When she awoke there was the odor of coffee and bacon in the air. Greta and Jeanne were getting breakfast.
“Boats leave no trail,” she assured herself. “Unless they have seen the black schooner, I will not tell them it passed in the night.”
A bright glitter was on the surface of the bay. Old Superior had put on a bland and smiling face. No trace now of last night’s boisterous roaring.
“We’ll get back to the Pilgrim as soon as breakfast is over,” Florence decided.
“But the barrel of gold?” Greta protested. “Aren’t we going to dig for that?”
She was thinking of the talk they had had about the campfire, of the Indians, trappers and traders who had camped here for hundreds of years. In a flight of fancy she had dug a barrel of gold from beneath the sandy surface.

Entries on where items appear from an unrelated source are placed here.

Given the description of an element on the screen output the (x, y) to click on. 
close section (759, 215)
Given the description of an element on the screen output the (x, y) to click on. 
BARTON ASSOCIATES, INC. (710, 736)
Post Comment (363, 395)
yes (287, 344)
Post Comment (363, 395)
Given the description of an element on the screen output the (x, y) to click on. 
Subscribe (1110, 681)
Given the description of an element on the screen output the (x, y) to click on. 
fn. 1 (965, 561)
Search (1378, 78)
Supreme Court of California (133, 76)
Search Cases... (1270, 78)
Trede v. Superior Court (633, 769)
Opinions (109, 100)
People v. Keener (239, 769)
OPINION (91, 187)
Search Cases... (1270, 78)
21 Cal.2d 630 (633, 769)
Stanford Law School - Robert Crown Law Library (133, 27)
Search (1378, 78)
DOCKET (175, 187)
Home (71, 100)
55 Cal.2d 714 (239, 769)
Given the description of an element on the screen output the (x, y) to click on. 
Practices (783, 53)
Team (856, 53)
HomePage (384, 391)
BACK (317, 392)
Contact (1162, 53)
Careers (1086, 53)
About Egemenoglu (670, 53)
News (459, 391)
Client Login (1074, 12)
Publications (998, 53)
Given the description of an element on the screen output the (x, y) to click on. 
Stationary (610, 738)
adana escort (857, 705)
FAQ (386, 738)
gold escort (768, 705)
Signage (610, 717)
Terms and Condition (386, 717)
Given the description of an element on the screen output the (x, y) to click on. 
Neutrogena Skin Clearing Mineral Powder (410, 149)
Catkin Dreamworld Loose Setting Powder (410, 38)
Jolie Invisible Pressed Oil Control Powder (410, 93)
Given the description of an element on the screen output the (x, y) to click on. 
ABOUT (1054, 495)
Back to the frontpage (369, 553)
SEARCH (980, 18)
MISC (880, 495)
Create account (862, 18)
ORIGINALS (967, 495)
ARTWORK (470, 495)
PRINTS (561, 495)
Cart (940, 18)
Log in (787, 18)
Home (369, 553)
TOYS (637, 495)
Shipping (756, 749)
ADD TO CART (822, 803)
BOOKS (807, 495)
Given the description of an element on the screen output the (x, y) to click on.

“No gold digging today,” Florence laughed. “No spade. But you’ll see! There’s another day coming. We’ll find it, don’t you ever doubt it, a whole barrel of gold!”
Florence was born to the wilds. High boots, corduroy knickers, a blue chambray shirt, a red necktie, these were her joy. She was as much at home in a boat as a cowboy is in a saddle. Breakfast over, she sent their light craft skimming through the narrows and out into the broad stretch of water lying between Blake’s Point and the reef that was the Pilgrim’s last resting place.
“Look how he smiles!” she cried, throwing back her head. “Old Superior, the great deceiver! You can’t trust him!”
And indeed you cannot. When a storm comes sweeping in over those miles of black waters and the fog horn on Passage Island adds its hoarse voice to the tumult of the waves, it is a terrible thing to hear those waves come roaring in.